• [Exercise requirements] Starting at the line that contains "You are a computer-use agent.", quote every line through the end of the entries, word for word, skipping the pictures.

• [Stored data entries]
☆ ☆ ☆ ☆ ☆ ☆ ☆

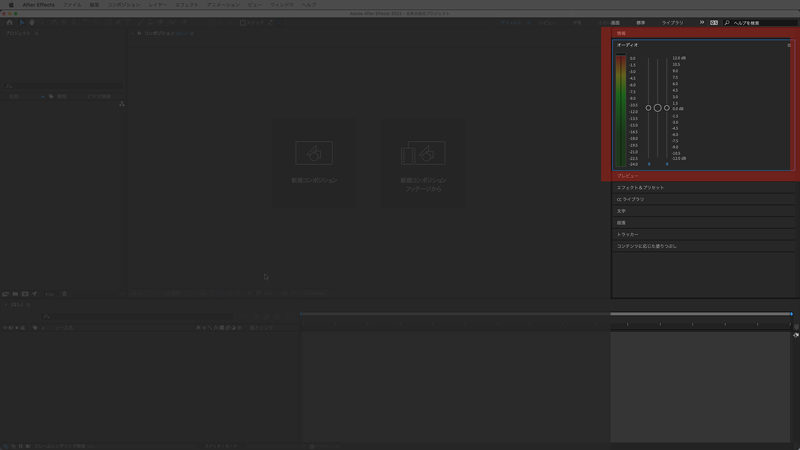Select the Hand tool
This screenshot has height=450, width=800.
[32, 21]
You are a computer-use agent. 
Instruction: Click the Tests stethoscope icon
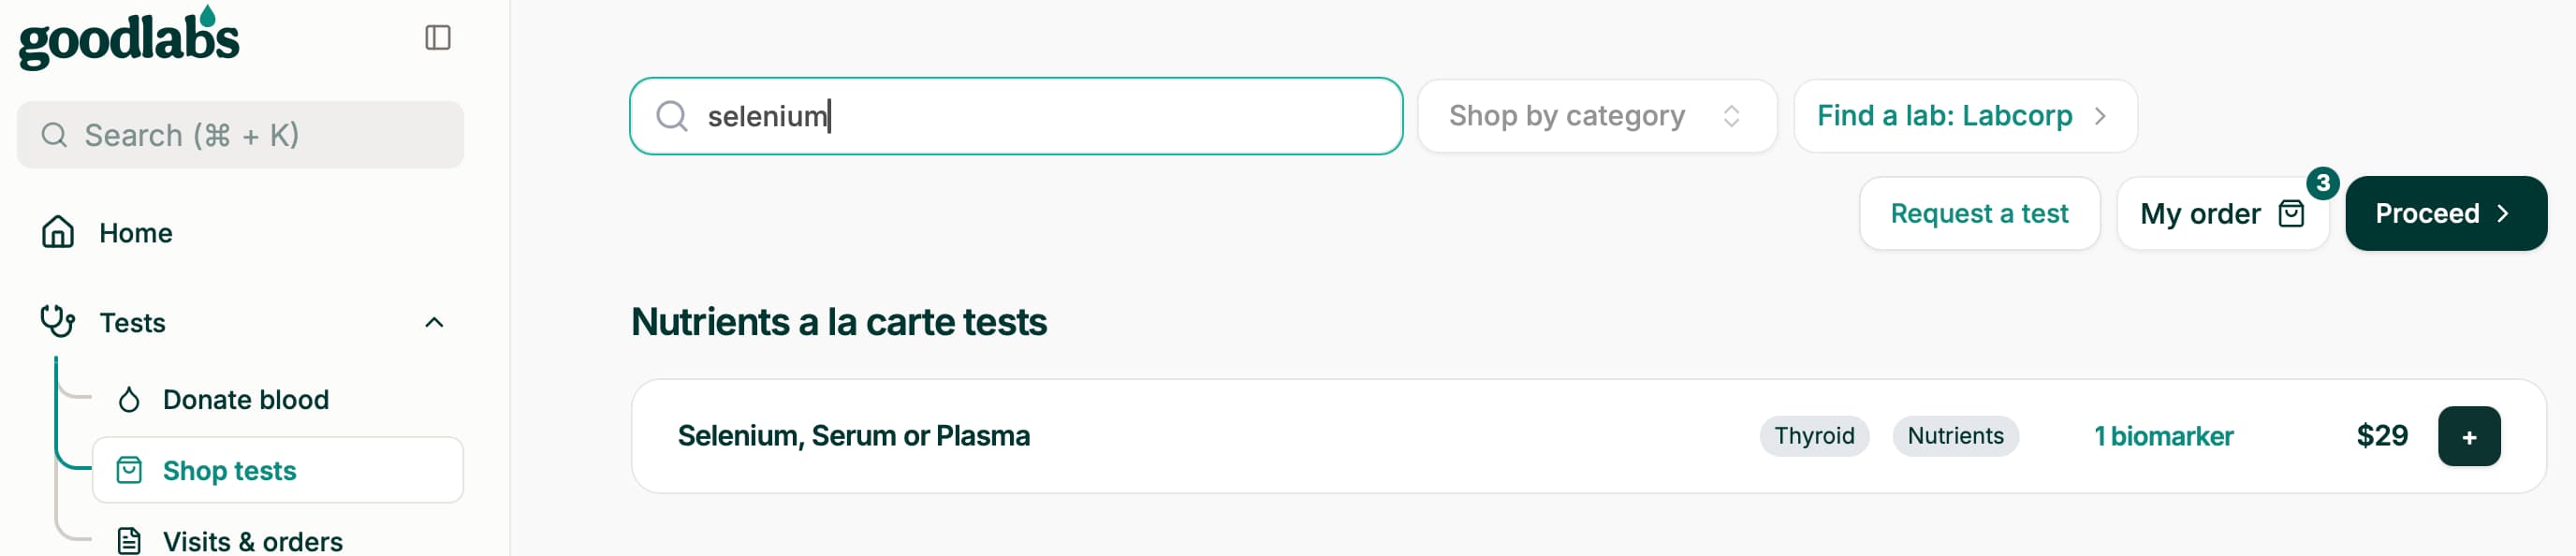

☆ ☆ ☆ ☆ ☆ ☆ ☆

• [Problem solution]
You are a computer-use agent. 
Instruction: Click the Tests stethoscope icon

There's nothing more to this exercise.